Jacques bid goodbye to his glass of cognac. Later my friend. We will be together, he thought as he grabbed his thick leather baldrick with its empty pistol holster and rapier scabbard. He decided against the gun, it was an older wheel-lock that barely worked anyway. He wouldn't leave without some protection though so he took his own steel dueling sword. If he came across another glowing weapon, this time he would simply run.
“Come girl,” he said.
* * *
They walked in silence down the Rue Monge toward the river. The crowds were manageable but the girl had trouble keeping up so he stopped at a boulangerie and got her a croissant with a thick slice of cheese. Despite her hunger she would not accept it until he glared at her.
Thus fortified they walked the rest of the way until they arrived at the square in front of Our Lady Cathedral with her gargantuan stone bell towers. The sight never ceased to impress Jacques, no matter how many times he saw it, like a grand fortress for the soul of humanity.
“A church?” the girl asked.
“A cathedral,” he replied. “But that's not where we're going. Come.”
The girl followed him warily around to the left of Our Lady and down the street a short ways to an unassuming building with a tall wooden door. Jacques used the knocker, engraved with the double cross of the Ganum Tian Church, and waited. It was not long before a priest, robed in black, opened the door.
“May I ask your business monsieur?”
“I am here to see Gerard.”
“The archbishop is not seeing anyone today,” the priest replied and began to close the door.
Jacques stuck his boot in the opening. “He will make an exception for me.”
The priest scowled. “No Monsieur Voulon, he will not.” The priest attempted to push Jacques foot from the doorway but he resisted.
“He will! Tell him it's important, the subject is witchcraft. Tell him the life of this poor girl is at stake!”
The priest paused, his eyes moved to the girl. “Take your foot from the door,” he said. “I will tell him. But I can't guarantee that he'll see you. Not after last time.”
Jacques grimaced, remembering. “That is all I ask,” he said.
The door closed.
“My life isn't at stake!” the girl said.
“It will be if you don't shut up!” Jacques replied.
She glared at him. “What did you do here?”
“It's complicated,” he replied.
T
he door opened. The priest, radiating disapproval, stood in the doorway.
“The archbishop has agreed to see you but I swear, the moment you ask for money, I'll throw you out myself. Leave your weapons at the door.”
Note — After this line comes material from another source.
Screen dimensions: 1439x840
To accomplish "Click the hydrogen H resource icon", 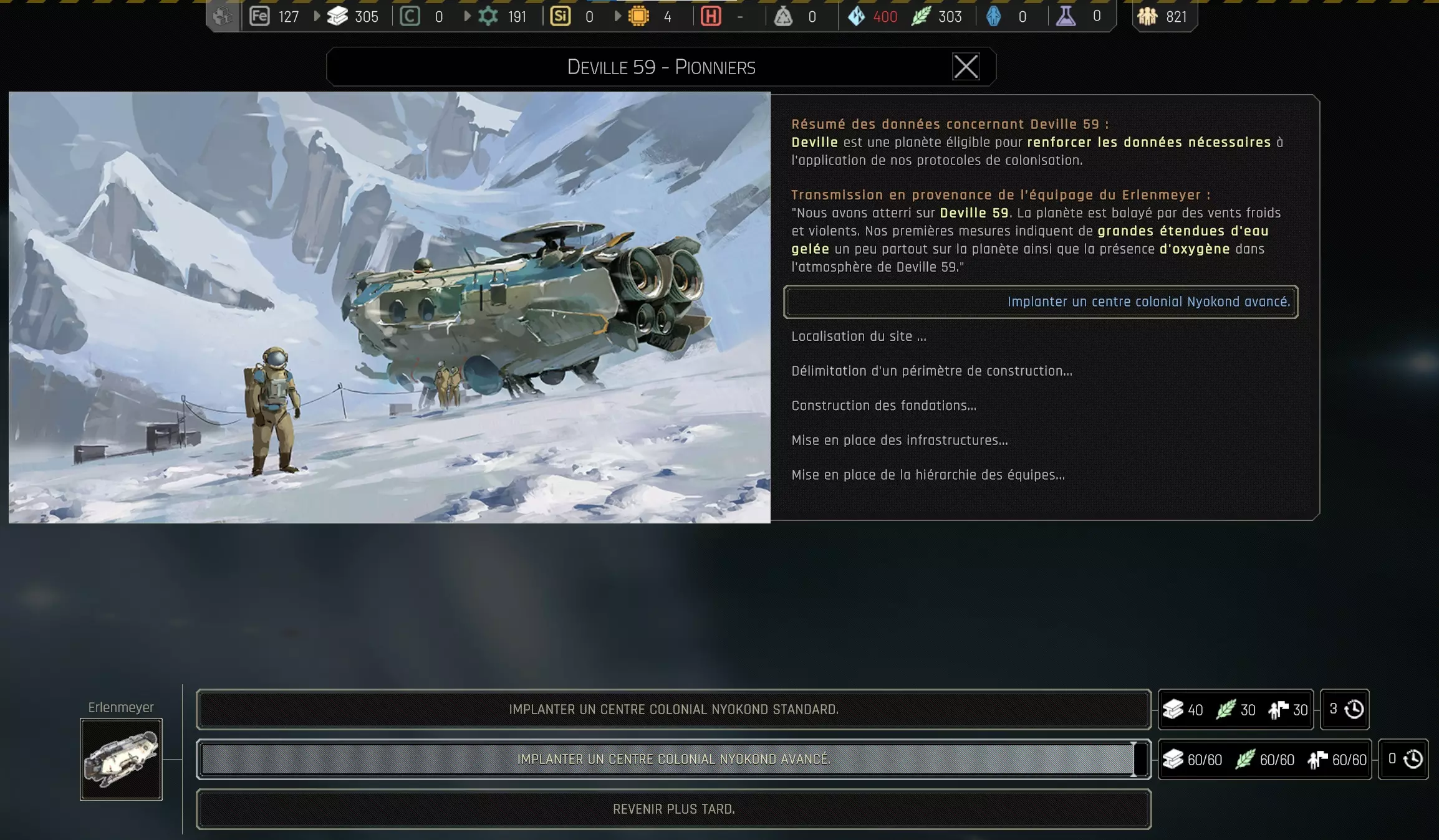I will coord(711,16).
Jacques unbuckled his baldrick, leaving it on one of the many hooks to the right side of the doorway.
“No knives?” the priest asked, raising an eyebrow.
“Not today,” Jacques replied.
“Hmmph,” the priest said closing the door behind them. “Follow me.”
They were lead through the main receiving hall and up a staircase to the second floor where they were shown to a bench outside of the archbishop's study. The girl's eyes were wide the entire time. She stared at the rich dark wood walls covered with paintings framed in gold, each depicting one of the prior archbishops of the residence.
“They all look... so angry,” she said.
“They can be,” Jacques replied, his eyes drifting to the ceiling. “When you... anger them.”
They waited for quite a while but were finally ushered in. The archbishop sat in his high backed chair, staring.
“Gerard! You look well,” Jacques said.
“Sit,” Gerard replied, pointing at the two chairs before his tall desk. “Is this the girl?”
“What do you mean 'the girl'?”
“The witch. She is the only reason I agreed to see you,” Gerard said.
Jacques pointed. “What do you mean? This girl isn't a witch! I brought her here because years ago you told me there were no witches, that it was all a lie made up to scare people into their pews.”
“If she isn't a witch, then I've no use for you. Get out. Now.”
Jacques shook his head. “I... What?”
“I said, leave.”
“I'm not the witch... that's my brother!” the girl said.
Two very large priests had appeared in the doorway. “Should we remove them your eminence?” one asked.
The archbishop held up his hand, a hand with many rings. “Leave us,” he said.
The door closed.
“Now, as I said, sit.” Gerard again indicated the chairs.